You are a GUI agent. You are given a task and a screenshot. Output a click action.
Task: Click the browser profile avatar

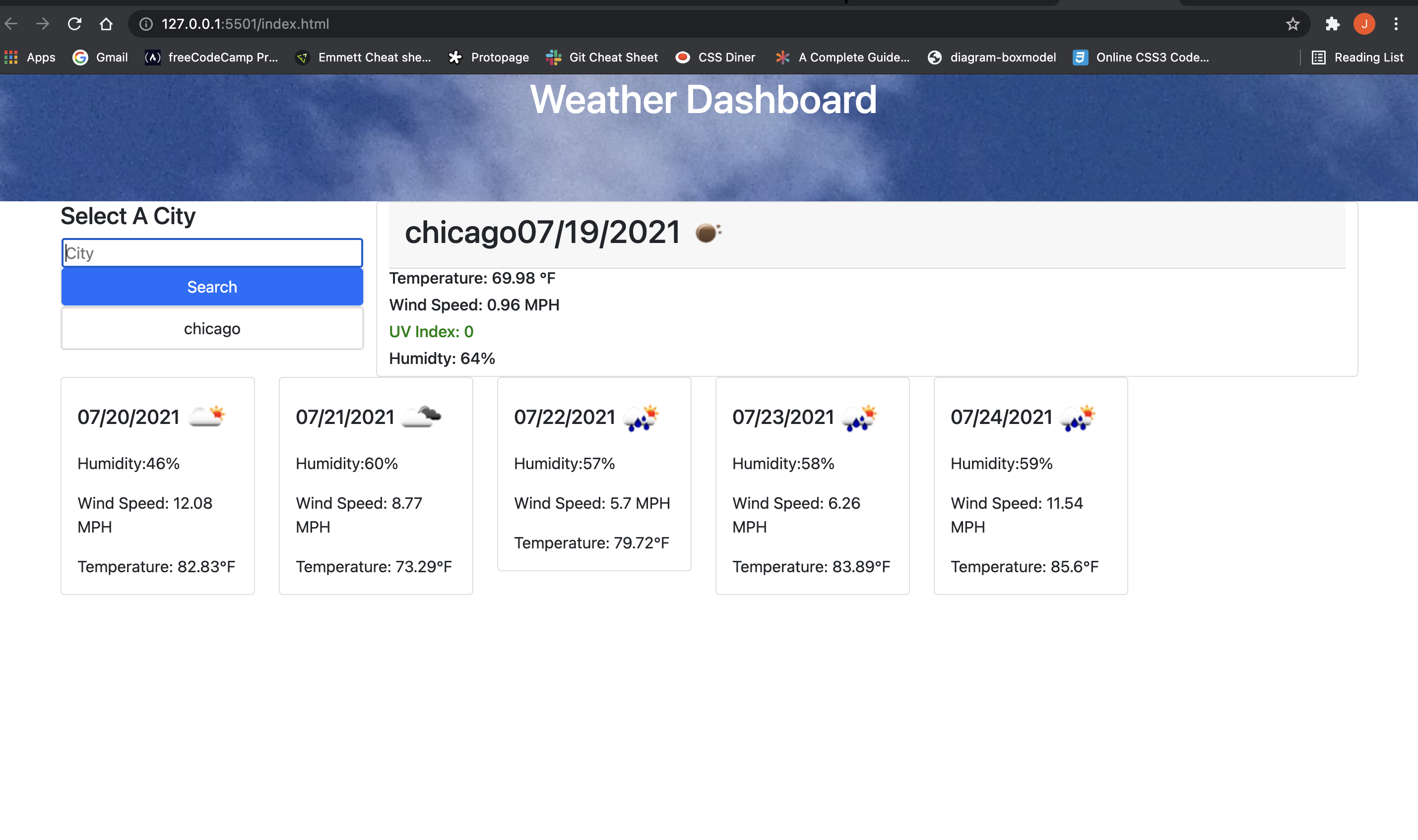1364,24
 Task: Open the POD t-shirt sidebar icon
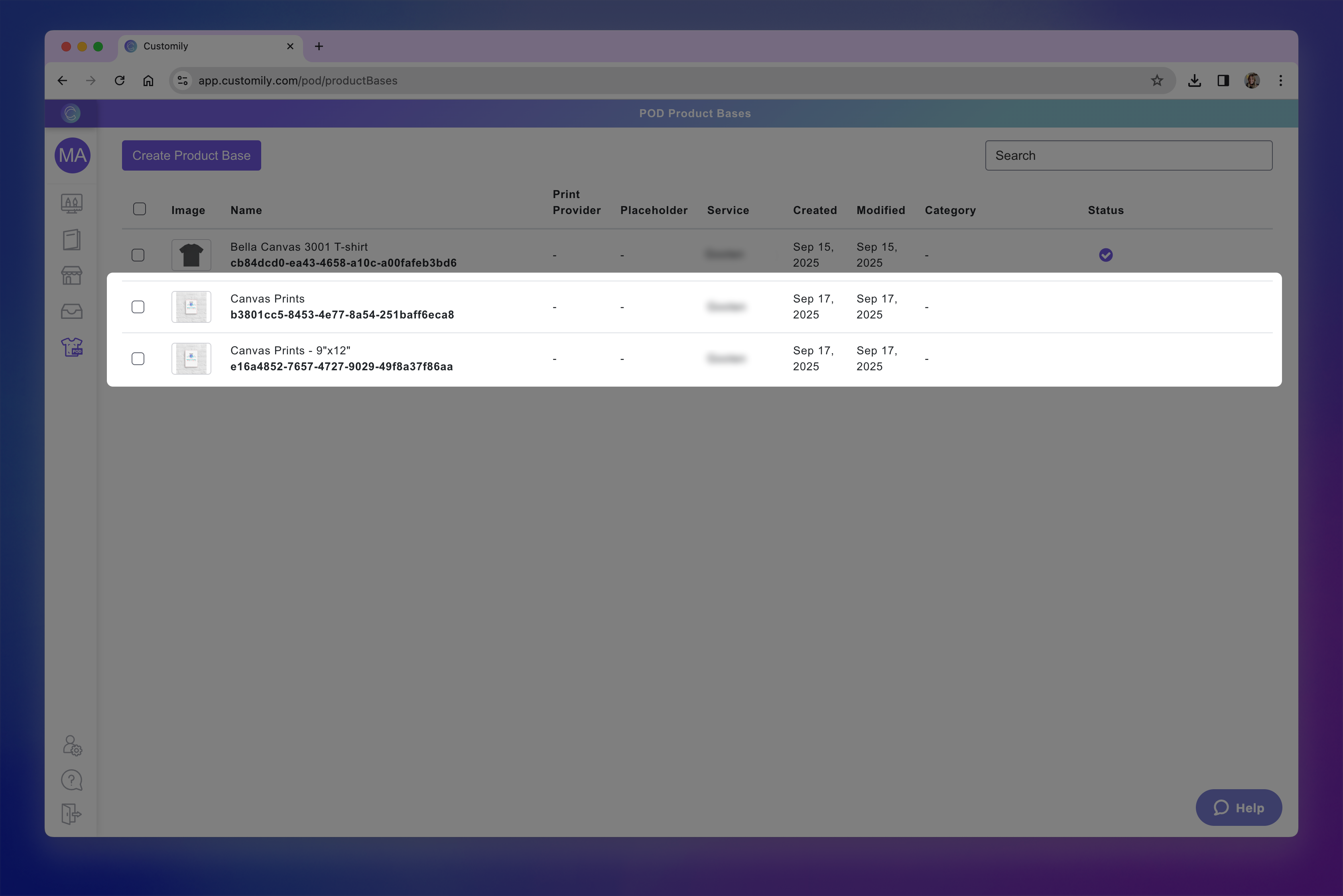point(72,347)
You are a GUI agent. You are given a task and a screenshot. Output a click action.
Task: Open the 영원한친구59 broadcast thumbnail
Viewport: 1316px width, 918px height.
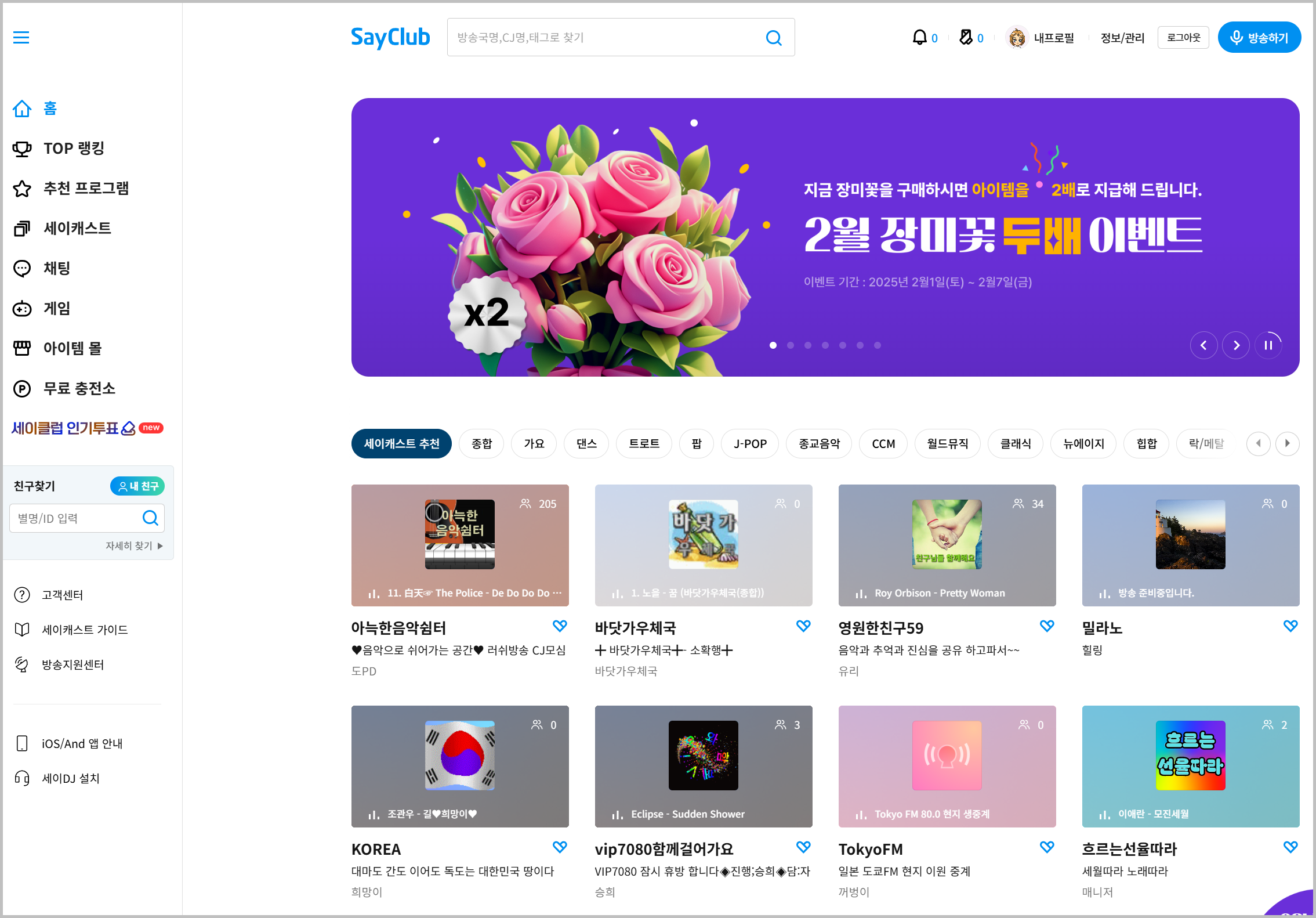[x=947, y=545]
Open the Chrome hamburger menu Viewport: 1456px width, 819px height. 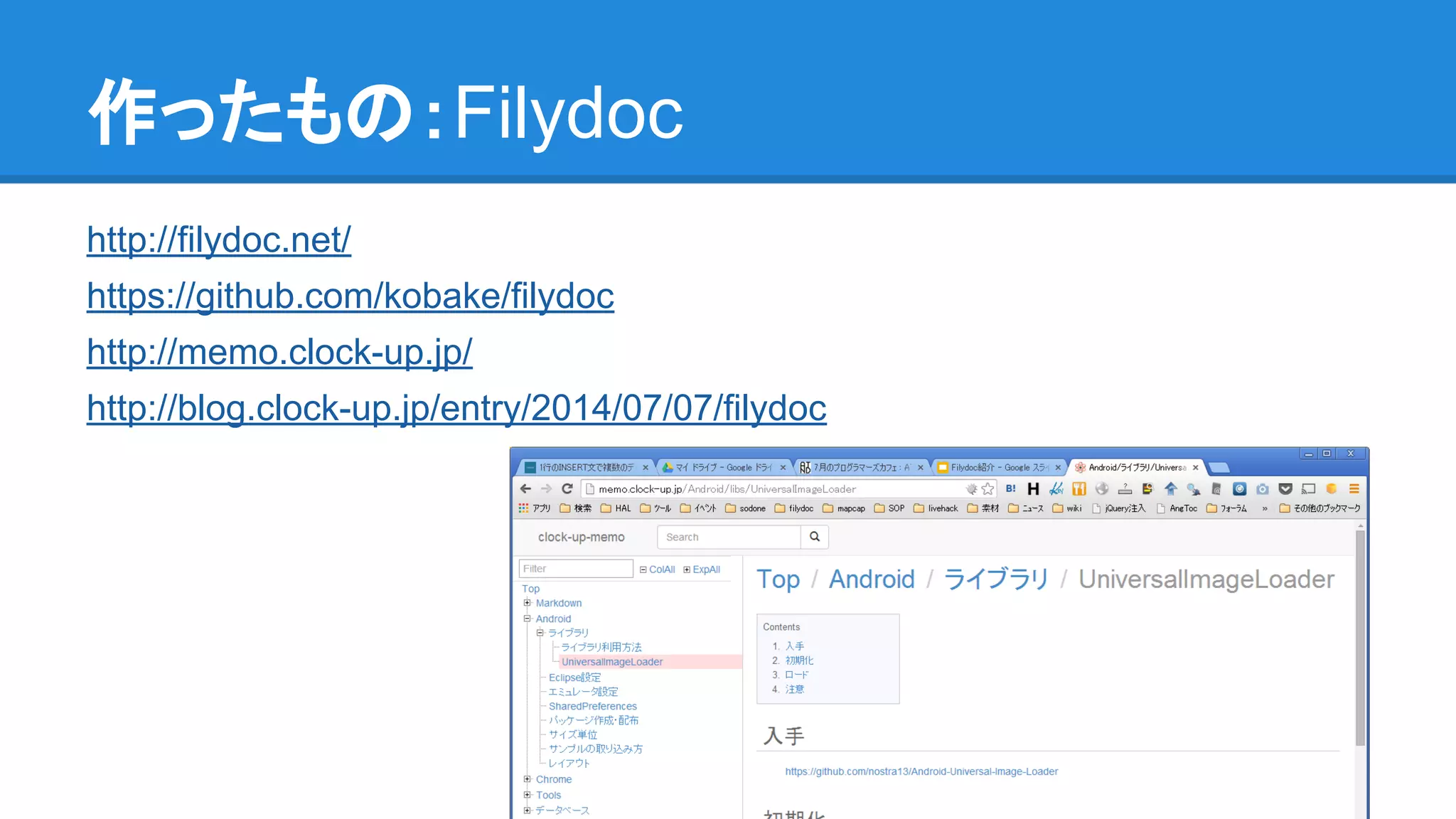coord(1354,488)
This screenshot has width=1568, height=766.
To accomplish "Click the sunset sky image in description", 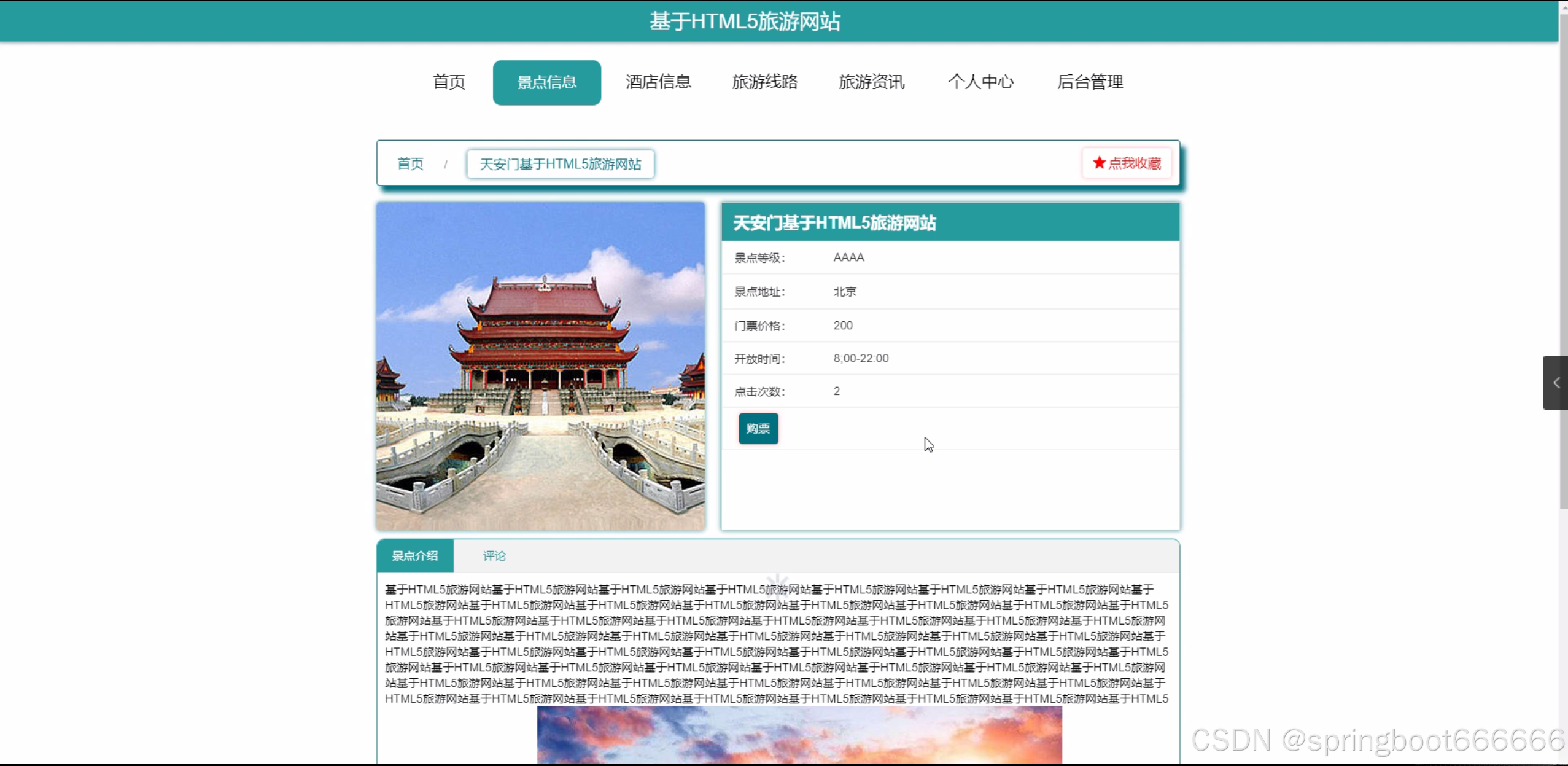I will (799, 735).
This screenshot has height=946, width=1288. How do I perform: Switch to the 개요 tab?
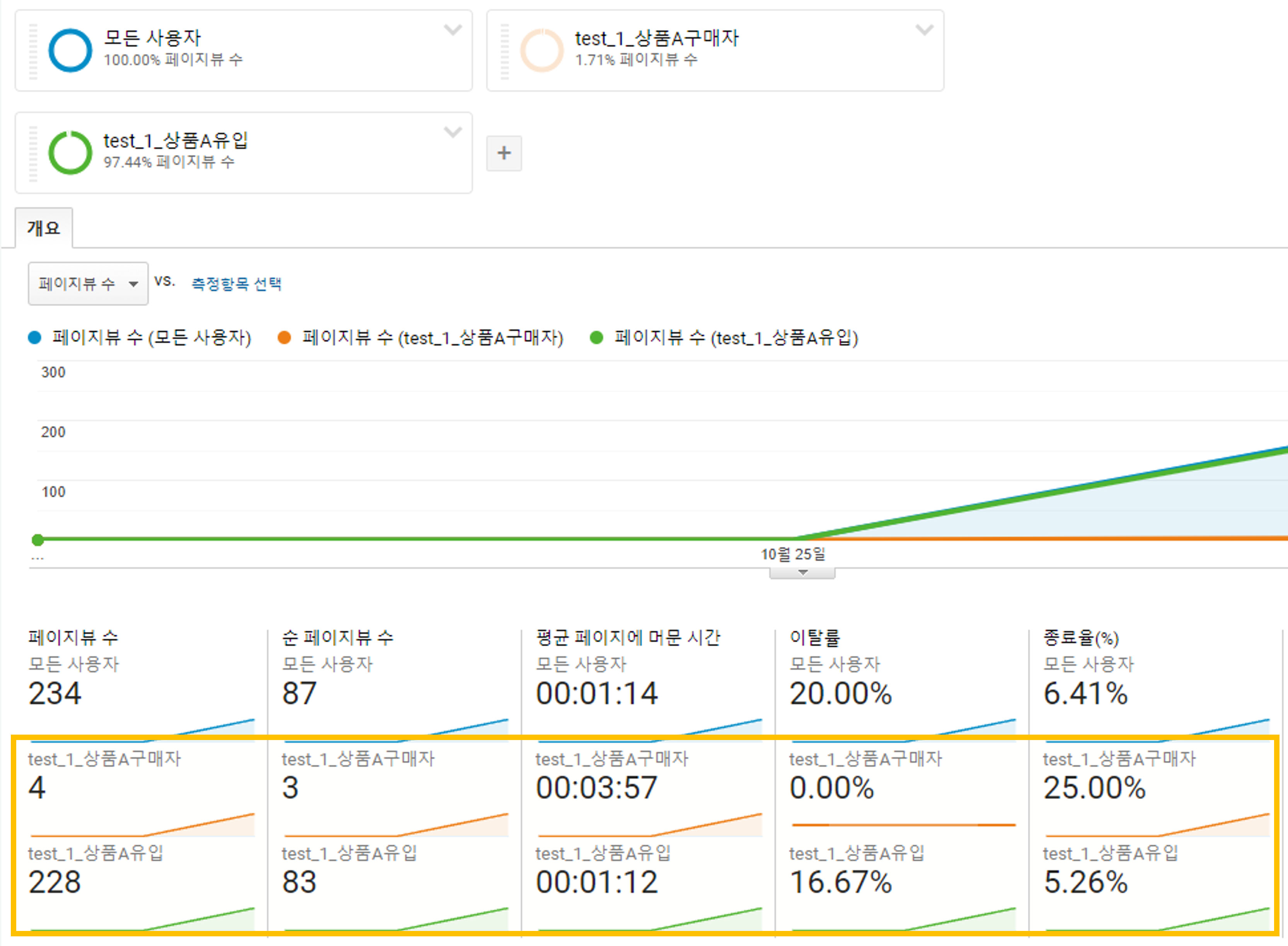tap(44, 228)
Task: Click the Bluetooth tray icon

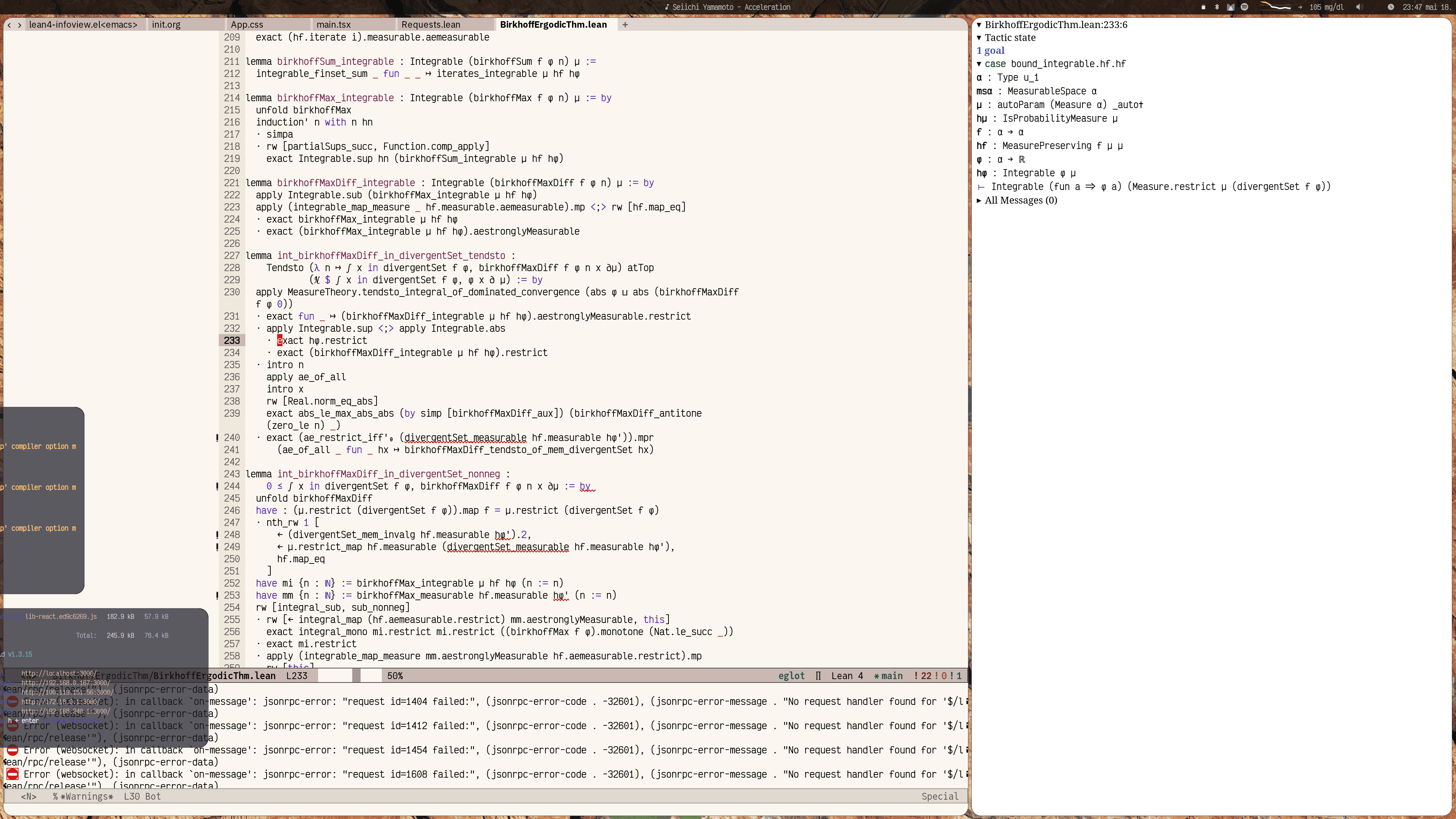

**Your task:** Starting at the line containing "This screenshot has height=946, width=1288.", output every remaining line of the records above exactly, the last one included. Nothing else belongs in the output, and no pictures either.

**Task answer:**
This screenshot has height=946, width=1288. How do I perform: Switch to the 개요 tab?
tap(44, 228)
Task: Click the Bluetooth tray icon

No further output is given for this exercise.